:: TASK TO COMPLETE ::
List every line of the records below that contains the word "History", matching its capitalization exactly.

:: INFORMATION SUPPLIED ::
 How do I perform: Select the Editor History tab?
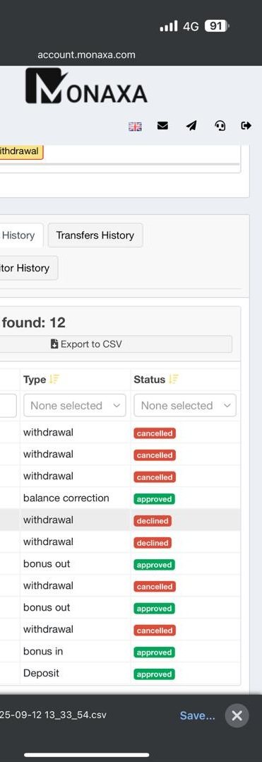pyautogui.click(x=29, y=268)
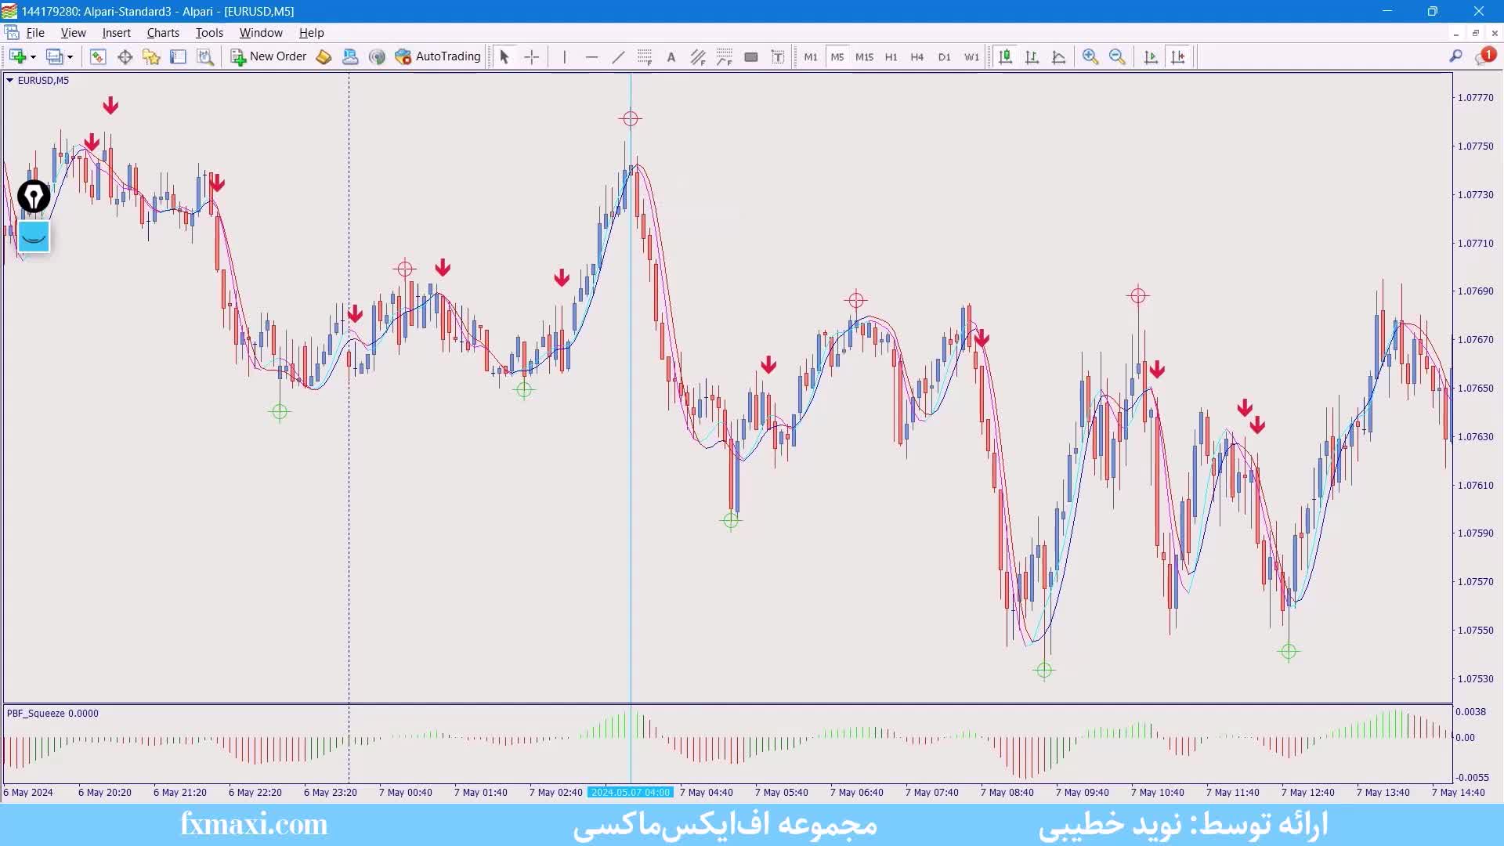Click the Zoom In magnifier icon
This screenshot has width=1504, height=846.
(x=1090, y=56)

:: RESPONSE TO THIS TASK ::
 How do I perform: Select the Editor History tab?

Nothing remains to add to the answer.